╭─ RECORDS TO USE

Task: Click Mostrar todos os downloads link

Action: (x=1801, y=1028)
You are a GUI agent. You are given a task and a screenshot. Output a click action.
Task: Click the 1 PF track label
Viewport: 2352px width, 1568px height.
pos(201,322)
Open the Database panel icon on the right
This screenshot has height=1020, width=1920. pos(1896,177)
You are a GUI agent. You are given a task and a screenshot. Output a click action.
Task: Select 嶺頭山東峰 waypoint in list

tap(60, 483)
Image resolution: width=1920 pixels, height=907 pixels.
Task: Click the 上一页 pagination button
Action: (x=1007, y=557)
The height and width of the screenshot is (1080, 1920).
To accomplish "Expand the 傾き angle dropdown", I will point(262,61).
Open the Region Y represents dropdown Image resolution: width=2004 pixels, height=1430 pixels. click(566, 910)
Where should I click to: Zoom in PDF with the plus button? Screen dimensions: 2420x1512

╰─

■ **WHAT IS EXPECTED**:
Retype word for word everything in the listing above from the line that holds "Viewport: 2352px width, 1568px height." down to the line that holds "Open the Region". Keep both end lines and leave out the rest.

■ **RESPONSE FOR THIS EXERCISE**:
Viewport: 2352px width, 1568px height.
pos(201,322)
Open the Database panel icon on the right
This screenshot has height=1020, width=1920. pos(1896,177)
You are a GUI agent. You are given a task and a screenshot. Output a click action.
Task: Select 嶺頭山東峰 waypoint in list

tap(60, 483)
Image resolution: width=1920 pixels, height=907 pixels.
Task: Click the 上一页 pagination button
Action: (x=1007, y=557)
The height and width of the screenshot is (1080, 1920).
To accomplish "Expand the 傾き angle dropdown", I will point(262,61).
Open the Region Y represents dropdown Image resolution: width=2004 pixels, height=1430 pixels. click(566, 910)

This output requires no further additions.